Investigadores del Departamento de Ingeniería Mecánica de la Universidad Carnegie Mellon han desarrollado un dispositivo médico que se alimenta exclusivamente del calor corporal. Esta tecnología combina un sensor de oximetría de pulso con un generador termoeléctrico flexible y estirable, fabricado con metal líquido, semiconductores y goma impresa en 3D.

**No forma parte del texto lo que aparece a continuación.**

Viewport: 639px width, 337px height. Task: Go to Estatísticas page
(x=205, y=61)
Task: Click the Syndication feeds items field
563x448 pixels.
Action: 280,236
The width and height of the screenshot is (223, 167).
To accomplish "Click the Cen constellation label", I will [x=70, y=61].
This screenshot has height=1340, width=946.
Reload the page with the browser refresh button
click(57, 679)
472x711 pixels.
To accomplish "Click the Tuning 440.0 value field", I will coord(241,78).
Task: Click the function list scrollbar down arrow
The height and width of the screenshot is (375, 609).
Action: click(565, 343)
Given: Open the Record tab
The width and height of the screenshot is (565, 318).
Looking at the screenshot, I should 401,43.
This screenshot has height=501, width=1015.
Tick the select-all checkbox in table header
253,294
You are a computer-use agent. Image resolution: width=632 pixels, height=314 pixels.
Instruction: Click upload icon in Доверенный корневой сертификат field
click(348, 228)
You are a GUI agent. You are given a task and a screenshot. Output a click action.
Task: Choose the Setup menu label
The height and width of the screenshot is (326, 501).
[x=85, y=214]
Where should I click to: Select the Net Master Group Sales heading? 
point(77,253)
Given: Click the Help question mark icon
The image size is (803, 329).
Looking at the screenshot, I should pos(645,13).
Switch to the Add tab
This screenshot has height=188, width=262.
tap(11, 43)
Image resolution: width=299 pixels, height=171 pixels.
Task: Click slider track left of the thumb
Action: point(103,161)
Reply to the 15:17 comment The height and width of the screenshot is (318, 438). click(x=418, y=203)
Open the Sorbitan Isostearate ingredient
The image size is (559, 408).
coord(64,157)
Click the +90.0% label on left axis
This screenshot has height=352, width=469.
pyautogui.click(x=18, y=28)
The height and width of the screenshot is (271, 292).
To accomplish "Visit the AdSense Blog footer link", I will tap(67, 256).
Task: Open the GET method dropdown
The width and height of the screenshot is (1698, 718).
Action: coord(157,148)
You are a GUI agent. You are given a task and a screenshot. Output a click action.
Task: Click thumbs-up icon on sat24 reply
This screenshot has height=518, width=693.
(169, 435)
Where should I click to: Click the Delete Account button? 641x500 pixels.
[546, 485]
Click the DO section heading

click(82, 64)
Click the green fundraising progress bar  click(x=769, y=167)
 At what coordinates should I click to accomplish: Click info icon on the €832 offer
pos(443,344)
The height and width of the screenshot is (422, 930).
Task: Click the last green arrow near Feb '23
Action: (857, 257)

El sistema se basa en la integración de materiales suaves y avanzados que permiten convertir el calor corporal en energía eléctrica utilizable. El generador termoeléctrico (TEG) está diseñado para ser altamente eficiente, mejorando la densidad de potencia en un 4000% en comparación con investigaciones previas. El compuesto de epoxi y metal líquido incrementa la conductividad térmica, facilitando la transferencia de calor desde el cuerpo al dispositivo.
El TEG se coloca en contacto con la piel y aprovecha la diferencia de temperatura entre el cuerpo y el ambiente. Cuando el dispositivo se usa en la muñeca o el pecho de una persona en movimiento, un lado del generador se enfría por el flujo de aire mientras que el otro lado se calienta con el calor corporal, creando un diferencial de temperatura óptimo. Este diferencial genera un flujo de electricidad suficiente para alimentar el sensor de oximetría de pulso, eliminando la necesidad de baterías.
El próximo objetivo del equipo es mejorar aún más el rendimiento eléctrico del sistema y explorar métodos de fabricación aditiva para producir el dispositivo en masa. Esto permitiría transformar esta tecnología de una prueba de concepto a un producto comercial que pueda ser utilizado ampliamente en la monitorización de la salud.
Esta investigación, realizada en colaboración con Arieca Inc., la Universidad de Washington y la Universidad Nacional de Seúl, sienta las bases para futuros desarrollos en dispositivos médicos autoalimentados, abriendo nuevas posibilidades para el monitoreo continuo de la salud sin la necesidad de recargar o reemplazar baterías.